_Your instructions_. Counting the line with "Gunther Bright (32, 1681)" as the last one, copy out the lines of the data exactly from the first onward.

_Data shown_.
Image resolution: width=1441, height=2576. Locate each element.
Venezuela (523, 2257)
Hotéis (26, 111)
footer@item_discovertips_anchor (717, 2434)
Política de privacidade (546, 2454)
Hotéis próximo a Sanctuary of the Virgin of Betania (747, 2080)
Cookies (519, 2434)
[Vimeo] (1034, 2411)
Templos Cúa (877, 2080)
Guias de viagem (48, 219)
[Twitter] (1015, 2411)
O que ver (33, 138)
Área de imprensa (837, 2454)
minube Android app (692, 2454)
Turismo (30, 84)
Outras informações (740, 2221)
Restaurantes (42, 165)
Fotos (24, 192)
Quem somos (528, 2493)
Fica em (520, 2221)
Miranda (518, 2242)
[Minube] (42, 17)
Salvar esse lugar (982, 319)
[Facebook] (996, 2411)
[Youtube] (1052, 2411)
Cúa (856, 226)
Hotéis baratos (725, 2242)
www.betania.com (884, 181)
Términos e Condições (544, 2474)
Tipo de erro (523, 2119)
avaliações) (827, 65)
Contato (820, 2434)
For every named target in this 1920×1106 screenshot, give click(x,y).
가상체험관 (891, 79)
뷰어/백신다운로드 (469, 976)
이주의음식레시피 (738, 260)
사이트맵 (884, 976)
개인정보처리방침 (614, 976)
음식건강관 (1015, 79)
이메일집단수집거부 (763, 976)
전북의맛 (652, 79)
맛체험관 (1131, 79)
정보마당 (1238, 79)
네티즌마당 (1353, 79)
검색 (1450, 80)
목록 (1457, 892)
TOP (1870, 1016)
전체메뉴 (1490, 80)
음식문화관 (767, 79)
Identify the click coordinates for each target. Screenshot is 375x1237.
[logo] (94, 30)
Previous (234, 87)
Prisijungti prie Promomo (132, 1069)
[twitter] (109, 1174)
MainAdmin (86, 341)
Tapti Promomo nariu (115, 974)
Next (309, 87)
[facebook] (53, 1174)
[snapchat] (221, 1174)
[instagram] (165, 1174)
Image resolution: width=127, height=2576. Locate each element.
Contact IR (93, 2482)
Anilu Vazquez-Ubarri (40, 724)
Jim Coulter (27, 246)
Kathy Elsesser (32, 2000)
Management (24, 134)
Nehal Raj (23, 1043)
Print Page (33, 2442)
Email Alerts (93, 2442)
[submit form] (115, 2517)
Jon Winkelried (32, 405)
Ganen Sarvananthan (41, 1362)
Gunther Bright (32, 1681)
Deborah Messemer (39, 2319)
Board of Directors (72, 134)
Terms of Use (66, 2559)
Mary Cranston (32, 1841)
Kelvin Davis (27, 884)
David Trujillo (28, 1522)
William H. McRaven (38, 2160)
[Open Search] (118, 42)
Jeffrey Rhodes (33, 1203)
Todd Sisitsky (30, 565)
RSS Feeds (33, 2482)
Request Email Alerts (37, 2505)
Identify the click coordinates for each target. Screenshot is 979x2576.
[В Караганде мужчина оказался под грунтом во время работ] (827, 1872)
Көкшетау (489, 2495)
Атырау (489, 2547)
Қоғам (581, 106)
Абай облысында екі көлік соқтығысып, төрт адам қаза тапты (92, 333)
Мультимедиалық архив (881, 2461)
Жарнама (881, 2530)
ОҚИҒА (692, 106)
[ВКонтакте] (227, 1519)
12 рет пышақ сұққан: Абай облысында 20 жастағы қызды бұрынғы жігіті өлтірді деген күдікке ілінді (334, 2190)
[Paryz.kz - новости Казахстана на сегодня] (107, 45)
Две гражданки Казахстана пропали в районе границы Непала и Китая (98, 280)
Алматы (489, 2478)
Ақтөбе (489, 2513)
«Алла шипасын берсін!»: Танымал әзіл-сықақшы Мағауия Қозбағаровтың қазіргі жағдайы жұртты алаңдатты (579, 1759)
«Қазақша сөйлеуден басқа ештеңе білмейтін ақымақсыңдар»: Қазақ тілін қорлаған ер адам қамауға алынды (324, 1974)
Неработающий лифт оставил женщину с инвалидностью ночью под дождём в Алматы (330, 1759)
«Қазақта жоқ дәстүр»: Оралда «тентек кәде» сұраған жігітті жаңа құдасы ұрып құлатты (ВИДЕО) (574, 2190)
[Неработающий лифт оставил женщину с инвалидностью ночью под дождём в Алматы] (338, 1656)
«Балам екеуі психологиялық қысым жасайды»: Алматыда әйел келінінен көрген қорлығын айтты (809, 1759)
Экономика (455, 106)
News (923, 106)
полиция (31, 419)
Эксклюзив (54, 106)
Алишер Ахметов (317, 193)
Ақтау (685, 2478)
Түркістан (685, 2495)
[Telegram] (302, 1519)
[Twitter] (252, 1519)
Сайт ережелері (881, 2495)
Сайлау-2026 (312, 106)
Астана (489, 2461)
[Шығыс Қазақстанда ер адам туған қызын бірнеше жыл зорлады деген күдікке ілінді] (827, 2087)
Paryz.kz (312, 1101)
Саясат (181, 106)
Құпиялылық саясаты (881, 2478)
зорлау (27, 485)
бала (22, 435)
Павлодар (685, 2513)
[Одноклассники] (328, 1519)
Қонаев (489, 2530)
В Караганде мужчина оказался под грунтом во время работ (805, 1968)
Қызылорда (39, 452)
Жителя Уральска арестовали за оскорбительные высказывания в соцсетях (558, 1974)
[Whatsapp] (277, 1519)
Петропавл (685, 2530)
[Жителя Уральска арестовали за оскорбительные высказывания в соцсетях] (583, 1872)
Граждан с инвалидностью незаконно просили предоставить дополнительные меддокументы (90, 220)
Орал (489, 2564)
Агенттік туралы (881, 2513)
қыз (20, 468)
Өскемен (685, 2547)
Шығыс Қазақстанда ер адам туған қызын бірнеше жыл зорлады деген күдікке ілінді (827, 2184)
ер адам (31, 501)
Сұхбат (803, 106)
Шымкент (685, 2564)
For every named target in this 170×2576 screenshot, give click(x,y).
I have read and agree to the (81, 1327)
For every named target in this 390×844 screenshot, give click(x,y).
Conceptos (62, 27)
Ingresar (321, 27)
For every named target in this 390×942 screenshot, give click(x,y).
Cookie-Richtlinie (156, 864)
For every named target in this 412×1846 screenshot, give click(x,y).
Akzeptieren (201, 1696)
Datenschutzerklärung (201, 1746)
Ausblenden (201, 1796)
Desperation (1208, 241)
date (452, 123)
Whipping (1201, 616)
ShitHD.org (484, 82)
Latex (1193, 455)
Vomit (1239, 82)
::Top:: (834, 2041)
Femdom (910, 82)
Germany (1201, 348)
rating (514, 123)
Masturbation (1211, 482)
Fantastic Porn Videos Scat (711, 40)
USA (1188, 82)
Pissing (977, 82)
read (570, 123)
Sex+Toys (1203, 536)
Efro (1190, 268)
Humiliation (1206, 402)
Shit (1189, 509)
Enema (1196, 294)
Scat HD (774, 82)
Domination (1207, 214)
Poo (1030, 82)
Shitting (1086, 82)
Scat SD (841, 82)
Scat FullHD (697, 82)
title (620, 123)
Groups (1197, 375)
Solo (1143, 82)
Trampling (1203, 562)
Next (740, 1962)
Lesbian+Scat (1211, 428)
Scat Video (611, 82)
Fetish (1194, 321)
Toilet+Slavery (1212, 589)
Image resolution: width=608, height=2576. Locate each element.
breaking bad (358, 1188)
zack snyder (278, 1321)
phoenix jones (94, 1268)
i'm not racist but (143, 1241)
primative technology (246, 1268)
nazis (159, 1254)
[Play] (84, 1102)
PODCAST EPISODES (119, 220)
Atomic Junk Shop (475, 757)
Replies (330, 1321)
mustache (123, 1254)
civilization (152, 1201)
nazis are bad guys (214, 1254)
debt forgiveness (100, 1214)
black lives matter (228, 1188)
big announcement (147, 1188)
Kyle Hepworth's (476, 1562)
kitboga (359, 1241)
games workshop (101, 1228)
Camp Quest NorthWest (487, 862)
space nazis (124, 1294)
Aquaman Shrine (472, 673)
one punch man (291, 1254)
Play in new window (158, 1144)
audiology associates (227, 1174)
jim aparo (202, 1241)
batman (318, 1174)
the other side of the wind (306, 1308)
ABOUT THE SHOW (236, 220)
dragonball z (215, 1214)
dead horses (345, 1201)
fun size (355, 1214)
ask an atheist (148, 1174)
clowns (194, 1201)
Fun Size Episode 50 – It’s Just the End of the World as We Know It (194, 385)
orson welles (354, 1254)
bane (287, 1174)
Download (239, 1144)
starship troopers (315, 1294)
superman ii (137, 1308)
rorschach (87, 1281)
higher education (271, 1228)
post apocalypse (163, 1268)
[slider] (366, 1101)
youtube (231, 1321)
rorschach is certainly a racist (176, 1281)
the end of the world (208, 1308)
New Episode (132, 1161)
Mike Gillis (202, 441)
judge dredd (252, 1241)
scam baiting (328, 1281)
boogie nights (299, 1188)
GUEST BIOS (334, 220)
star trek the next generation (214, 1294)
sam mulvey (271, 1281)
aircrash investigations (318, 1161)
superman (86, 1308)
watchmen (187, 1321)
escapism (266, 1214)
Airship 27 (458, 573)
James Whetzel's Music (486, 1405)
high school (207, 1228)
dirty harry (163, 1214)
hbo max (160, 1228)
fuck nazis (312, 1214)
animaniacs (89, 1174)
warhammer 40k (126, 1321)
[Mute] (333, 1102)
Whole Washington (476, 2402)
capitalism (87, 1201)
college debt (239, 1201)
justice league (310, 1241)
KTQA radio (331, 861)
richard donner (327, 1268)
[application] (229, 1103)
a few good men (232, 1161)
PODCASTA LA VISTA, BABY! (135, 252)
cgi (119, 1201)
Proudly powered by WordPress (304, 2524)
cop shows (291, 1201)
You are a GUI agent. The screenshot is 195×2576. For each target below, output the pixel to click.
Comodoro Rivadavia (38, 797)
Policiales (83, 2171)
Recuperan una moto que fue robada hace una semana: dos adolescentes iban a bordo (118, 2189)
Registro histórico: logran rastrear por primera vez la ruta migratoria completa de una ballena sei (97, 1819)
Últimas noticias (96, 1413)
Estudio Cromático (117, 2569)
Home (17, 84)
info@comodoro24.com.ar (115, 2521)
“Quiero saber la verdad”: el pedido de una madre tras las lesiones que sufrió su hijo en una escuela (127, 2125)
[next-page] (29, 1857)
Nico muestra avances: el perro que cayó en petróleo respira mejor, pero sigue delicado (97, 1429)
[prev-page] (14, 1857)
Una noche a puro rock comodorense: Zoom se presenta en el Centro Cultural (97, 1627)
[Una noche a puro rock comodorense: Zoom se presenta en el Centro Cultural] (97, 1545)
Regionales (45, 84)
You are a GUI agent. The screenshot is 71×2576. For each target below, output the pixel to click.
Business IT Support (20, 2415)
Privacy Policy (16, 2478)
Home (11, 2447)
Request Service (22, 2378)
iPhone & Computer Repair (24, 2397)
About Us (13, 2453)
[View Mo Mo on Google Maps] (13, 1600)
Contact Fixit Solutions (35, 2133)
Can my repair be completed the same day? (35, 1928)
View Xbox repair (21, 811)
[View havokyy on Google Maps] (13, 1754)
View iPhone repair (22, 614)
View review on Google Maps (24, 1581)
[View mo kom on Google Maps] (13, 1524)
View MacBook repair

_The answer_.
Image resolution: width=1441, height=2576. Locate each element.
Venezuela (523, 2257)
Hotéis (26, 111)
footer@item_discovertips_anchor (717, 2434)
Política de privacidade (546, 2454)
Hotéis próximo a Sanctuary of the Virgin of Betania (747, 2080)
Cookies (519, 2434)
[Vimeo] (1034, 2411)
Templos Cúa (877, 2080)
Guias de viagem (48, 219)
[Twitter] (1015, 2411)
O que ver (33, 138)
Área de imprensa (837, 2454)
minube Android app (692, 2454)
Turismo (30, 84)
Outras informações (740, 2221)
Restaurantes (42, 165)
Fotos (24, 192)
Quem somos (528, 2493)
Fica em (520, 2221)
Miranda (518, 2242)
[Minube] (42, 17)
Salvar esse lugar (982, 319)
[Facebook] (996, 2411)
[Youtube] (1052, 2411)
Cúa (856, 226)
Hotéis baratos (725, 2242)
www.betania.com (884, 181)
Términos e Condições (544, 2474)
Tipo de erro (523, 2119)
avaliações) (827, 65)
Contato (820, 2434)
For every named target in this 1920×1106 screenshot, give click(x,y).
가상체험관 (891, 79)
뷰어/백신다운로드 (469, 976)
이주의음식레시피 (738, 260)
사이트맵 (884, 976)
개인정보처리방침 (614, 976)
음식건강관 (1015, 79)
이메일집단수집거부 (763, 976)
전북의맛 (652, 79)
맛체험관 (1131, 79)
정보마당 (1238, 79)
네티즌마당 (1353, 79)
검색 (1450, 80)
목록 (1457, 892)
TOP (1870, 1016)
전체메뉴 (1490, 80)
음식문화관 (767, 79)
Identify the click coordinates for each target. Screenshot is 375x1237.
[logo] (94, 30)
Previous (234, 87)
Prisijungti prie Promomo (132, 1069)
[twitter] (109, 1174)
MainAdmin (86, 341)
Tapti Promomo nariu (115, 974)
Next (309, 87)
[facebook] (53, 1174)
[snapchat] (221, 1174)
[instagram] (165, 1174)
Image resolution: width=127, height=2576. Locate each element.
Contact IR (93, 2482)
Anilu Vazquez-Ubarri (40, 724)
Jim Coulter (27, 246)
Kathy Elsesser (32, 2000)
Management (24, 134)
Nehal Raj (23, 1043)
Print Page (33, 2442)
Email Alerts (93, 2442)
[submit form] (115, 2517)
Jon Winkelried (32, 405)
Ganen Sarvananthan (41, 1362)
Gunther Bright (32, 1681)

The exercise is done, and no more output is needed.